** Source extract **
▼

# Online Photography Courses



## Bobw235 (Jan 4, 2016)

As I started thinking about my upcoming "2nd act", I thought it might be interesting to take a photography course.  I want to learn more about the hobby I've embraced.  Has anyone ever taken photography courses online?  Alternatively, has anyone taken a class at a local college or university?

The online route seems the most convenient for me.


----------



## Ameriscot (Jan 4, 2016)

I know there are many online courses but I haven't taken them.  When I bought my DSLR in 2011 I bought some books to learn about lighting, speed, etc.  Also a couple of books on creative photography.  A course would be a good idea, so I guess online reviews would be the best bet to finding one.  

When you've made some progress I recommend joining one of the photo a day sites.  You get good feedback and you have to think about what you'll photograph everyday, which will make you more creative.  http://365project.org/


----------



## littleowl (Jan 7, 2016)

You will learn more by reading the book that comes with it and experimenting.


----------



## Denise1952 (Jan 11, 2016)

I don't know if I will ever continue with my experimentation, but I have looked at books, videos, and photo forums.  I think a class would help me "focus" lol  I need someone to lead me step by step.  Setting a camera for a shot is one of the hardest things I've ever attempted.  I don't know that I have the time to do "enough" experimenting left, LOL!!


----------



## Bobw235 (Jan 12, 2016)

I think a course will benefit me, though one must learn how to take advantage of all the features built into today's cameras.  The manual for my current camera was well over 100 pages.  I'm more interested in learning how to shoot different kinds of photos and use various accessories such as lens filters, lighting, different types of lenses, etc.  I want to learn more about macro photography, street photography, portraits and more.  My first love is landscapes and there is so much more to learn in that area alone.  Then there's the whole subject of post-processing using software.  I think I'll have plenty to keep me busy.

▲

** Data provided **
▼

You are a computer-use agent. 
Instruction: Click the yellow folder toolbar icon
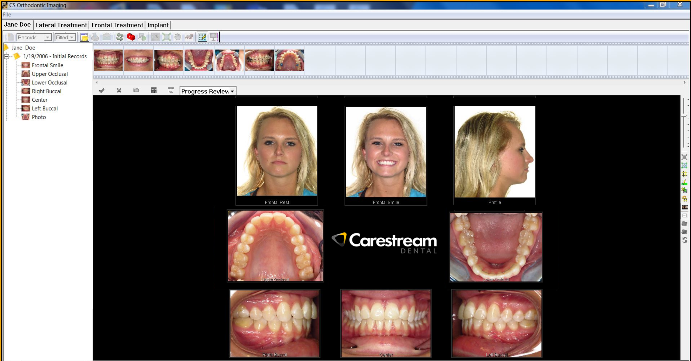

▲

** What this exercise asks **
1. From the photography course thread, copy the passage starting at "## Denise1952 (Jan" and ending at "(Jan 12, 2016)".
2. List each distinct username that posts in the photography course thread.

** Results for each task **
1.
## Denise1952 (Jan 11, 2016)

I don't know if I will ever continue with my experimentation, but I have looked at books, videos, and photo forums.  I think a class would help me "focus" lol  I need someone to lead me step by step.  Setting a camera for a shot is one of the hardest things I've ever attempted.  I don't know that I have the time to do "enough" experimenting left, LOL!!


----------



## Bobw235 (Jan 12, 2016)

2.
Bobw235
Ameriscot
littleowl
Denise1952